To contaminate yourself with pigments (or other painting-related compounds), there are a number of routes into your body. The most obvious of these is your mouth. Others include your lungs, skin, nose, eyes and so on. Avoiding activities that allow things to come into contact with these routes is the most effective way of avoiding contamination. So, when painting or preparing pigments, paint, solvent:

  • Do not smoke. Apart from the obvious fire hazard with organic solvents, you will be putting things in your mouth that you have handled with your fingers;
  • Do not eat or drink for the same reasons;
  • Keep your painting related activities in an area that is away from your normal living area (you will be less vigilant when not painting so more likely to become contaminated);
  • Keep away from pets, partners and children, whether the materials are in current use or not;
  • Pigments are powders that you can breathe in so keep the dust level down by prevention - when mixing pigments, do things slowly and using as little force as possible thereby reducing the energy that can throw powder into the air.
  • Do not paint when intoxicated - you will not be as aware of the potential dangers;
  • Wear protective clothing so that your everyday clothes do not become contaminated - an apron will do, just something that is going to stop whatever it is that you are working with coming into contact with you or your clothes;
  • If you become aware that you might be breathing in more solvent than is healthy, increase the level of ventilation (if you are gilding, don't do it where there are solvents anyway as you cannot have drafts with such an activity.
  • Finally, clean up after you have finished. You don't want pigments mixing together but more importantly, you don't want to pick up any contamination from stuff that has not been cleaned away which you can then ingest by accident.

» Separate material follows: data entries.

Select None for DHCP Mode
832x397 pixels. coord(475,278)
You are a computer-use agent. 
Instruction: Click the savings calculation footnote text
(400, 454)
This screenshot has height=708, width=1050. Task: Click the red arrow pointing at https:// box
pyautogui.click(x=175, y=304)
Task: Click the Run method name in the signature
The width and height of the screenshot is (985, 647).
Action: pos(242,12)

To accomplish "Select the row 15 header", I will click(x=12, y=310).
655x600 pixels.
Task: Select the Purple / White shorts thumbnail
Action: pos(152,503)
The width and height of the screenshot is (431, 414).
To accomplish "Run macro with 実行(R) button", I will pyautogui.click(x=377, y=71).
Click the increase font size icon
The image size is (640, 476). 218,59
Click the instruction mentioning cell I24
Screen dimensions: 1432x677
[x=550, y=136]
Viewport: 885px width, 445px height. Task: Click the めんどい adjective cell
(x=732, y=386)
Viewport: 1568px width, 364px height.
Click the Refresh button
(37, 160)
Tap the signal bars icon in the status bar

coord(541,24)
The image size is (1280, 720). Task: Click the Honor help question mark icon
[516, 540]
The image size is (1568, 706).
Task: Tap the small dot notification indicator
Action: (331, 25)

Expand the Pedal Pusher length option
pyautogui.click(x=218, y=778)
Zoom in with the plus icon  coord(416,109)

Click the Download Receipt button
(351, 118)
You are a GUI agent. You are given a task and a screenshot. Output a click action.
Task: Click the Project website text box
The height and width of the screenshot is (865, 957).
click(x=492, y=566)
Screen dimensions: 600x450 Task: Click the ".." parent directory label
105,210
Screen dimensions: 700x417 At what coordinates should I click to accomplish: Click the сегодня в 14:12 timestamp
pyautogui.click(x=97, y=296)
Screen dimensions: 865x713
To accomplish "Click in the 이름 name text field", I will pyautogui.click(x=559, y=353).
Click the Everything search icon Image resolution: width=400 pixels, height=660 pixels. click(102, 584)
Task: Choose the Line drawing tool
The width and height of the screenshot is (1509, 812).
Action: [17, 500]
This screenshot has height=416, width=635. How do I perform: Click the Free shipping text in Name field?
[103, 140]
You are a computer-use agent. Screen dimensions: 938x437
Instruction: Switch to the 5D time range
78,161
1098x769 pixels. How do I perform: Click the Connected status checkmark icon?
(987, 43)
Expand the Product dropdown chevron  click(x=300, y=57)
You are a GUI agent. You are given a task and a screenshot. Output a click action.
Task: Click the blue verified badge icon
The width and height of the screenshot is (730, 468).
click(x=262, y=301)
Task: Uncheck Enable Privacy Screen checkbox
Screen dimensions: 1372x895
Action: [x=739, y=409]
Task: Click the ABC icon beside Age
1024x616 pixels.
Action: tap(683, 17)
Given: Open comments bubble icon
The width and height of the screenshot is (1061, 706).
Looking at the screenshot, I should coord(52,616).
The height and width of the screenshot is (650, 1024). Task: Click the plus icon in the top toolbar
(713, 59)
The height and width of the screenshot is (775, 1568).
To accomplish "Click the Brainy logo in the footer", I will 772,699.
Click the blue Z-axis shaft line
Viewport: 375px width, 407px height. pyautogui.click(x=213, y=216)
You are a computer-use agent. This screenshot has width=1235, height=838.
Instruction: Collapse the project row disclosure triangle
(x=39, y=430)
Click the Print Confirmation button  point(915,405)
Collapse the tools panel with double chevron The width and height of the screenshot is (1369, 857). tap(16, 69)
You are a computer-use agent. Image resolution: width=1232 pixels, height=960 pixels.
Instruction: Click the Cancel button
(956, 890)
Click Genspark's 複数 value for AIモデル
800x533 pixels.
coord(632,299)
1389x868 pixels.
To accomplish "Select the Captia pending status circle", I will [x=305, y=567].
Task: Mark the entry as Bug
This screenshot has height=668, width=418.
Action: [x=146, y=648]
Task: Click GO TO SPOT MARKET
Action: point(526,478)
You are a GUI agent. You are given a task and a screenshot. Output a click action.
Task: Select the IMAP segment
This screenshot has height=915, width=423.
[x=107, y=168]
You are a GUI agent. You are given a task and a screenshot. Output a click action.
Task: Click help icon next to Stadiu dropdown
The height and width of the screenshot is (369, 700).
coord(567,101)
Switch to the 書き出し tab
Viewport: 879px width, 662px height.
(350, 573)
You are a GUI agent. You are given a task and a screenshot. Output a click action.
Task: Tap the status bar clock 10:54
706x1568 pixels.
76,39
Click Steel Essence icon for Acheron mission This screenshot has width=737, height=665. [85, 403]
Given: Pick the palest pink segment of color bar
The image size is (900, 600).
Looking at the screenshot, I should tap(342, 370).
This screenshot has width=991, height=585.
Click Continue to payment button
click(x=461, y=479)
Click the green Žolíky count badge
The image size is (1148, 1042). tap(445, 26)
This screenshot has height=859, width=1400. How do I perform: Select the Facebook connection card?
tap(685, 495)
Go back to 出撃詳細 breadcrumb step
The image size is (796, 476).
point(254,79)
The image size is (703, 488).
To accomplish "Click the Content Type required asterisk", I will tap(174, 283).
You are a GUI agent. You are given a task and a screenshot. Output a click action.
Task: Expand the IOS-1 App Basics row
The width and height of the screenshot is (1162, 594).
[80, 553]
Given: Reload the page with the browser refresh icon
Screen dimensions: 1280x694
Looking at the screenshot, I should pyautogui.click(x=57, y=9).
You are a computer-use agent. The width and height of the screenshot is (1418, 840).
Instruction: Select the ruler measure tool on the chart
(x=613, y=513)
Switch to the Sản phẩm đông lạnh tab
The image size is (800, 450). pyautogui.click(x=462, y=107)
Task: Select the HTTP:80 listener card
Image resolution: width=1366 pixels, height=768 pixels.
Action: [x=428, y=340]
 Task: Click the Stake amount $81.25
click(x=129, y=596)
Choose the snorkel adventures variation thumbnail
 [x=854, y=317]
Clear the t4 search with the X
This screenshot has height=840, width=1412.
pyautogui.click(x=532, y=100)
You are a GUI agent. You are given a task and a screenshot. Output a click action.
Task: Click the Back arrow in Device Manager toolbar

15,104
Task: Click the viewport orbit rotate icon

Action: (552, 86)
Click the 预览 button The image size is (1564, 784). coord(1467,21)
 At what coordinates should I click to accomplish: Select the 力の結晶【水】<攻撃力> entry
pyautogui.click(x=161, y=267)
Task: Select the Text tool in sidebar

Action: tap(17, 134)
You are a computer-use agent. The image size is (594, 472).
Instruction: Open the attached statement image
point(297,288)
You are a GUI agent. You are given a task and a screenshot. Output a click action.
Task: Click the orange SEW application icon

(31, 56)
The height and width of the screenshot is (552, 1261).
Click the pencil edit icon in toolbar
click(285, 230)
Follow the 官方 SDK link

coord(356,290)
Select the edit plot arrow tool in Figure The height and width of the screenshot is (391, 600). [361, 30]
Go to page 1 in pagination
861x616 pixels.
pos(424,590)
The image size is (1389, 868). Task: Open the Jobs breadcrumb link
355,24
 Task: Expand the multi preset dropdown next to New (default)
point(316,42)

The above is not an exhaistive list. Feel free to be even safer in areas that are not mentioned above as well as those that are.


Pigments

If you are going to go to the trouble of making your own paints then don't use pigments that don't fit your specifications.

Vermilion pigment. Copyright (c)2019 Paul Alan GrosseThis is vermilion which is the manmade/ purified version of the natural rock cinnabar. As you can see, it is already nice and fine and if you want to make a paint from it, it is already fine enough so really, it is just a case of mixing it with the medium.

However, if it is cinnabar you want, sometimes this is passed off as cinnabar. It is the same chemical - Mercury Sulphide (HgS). Vermilion, having never come from a larger crystal in its current solid form, is as fine as it is going to get and so has an almost orangey hue about it and if you grind cinnabar until the particle size is the same, you will get the same results.

Vermilion comes from a chemical purification process and so is very finely divided.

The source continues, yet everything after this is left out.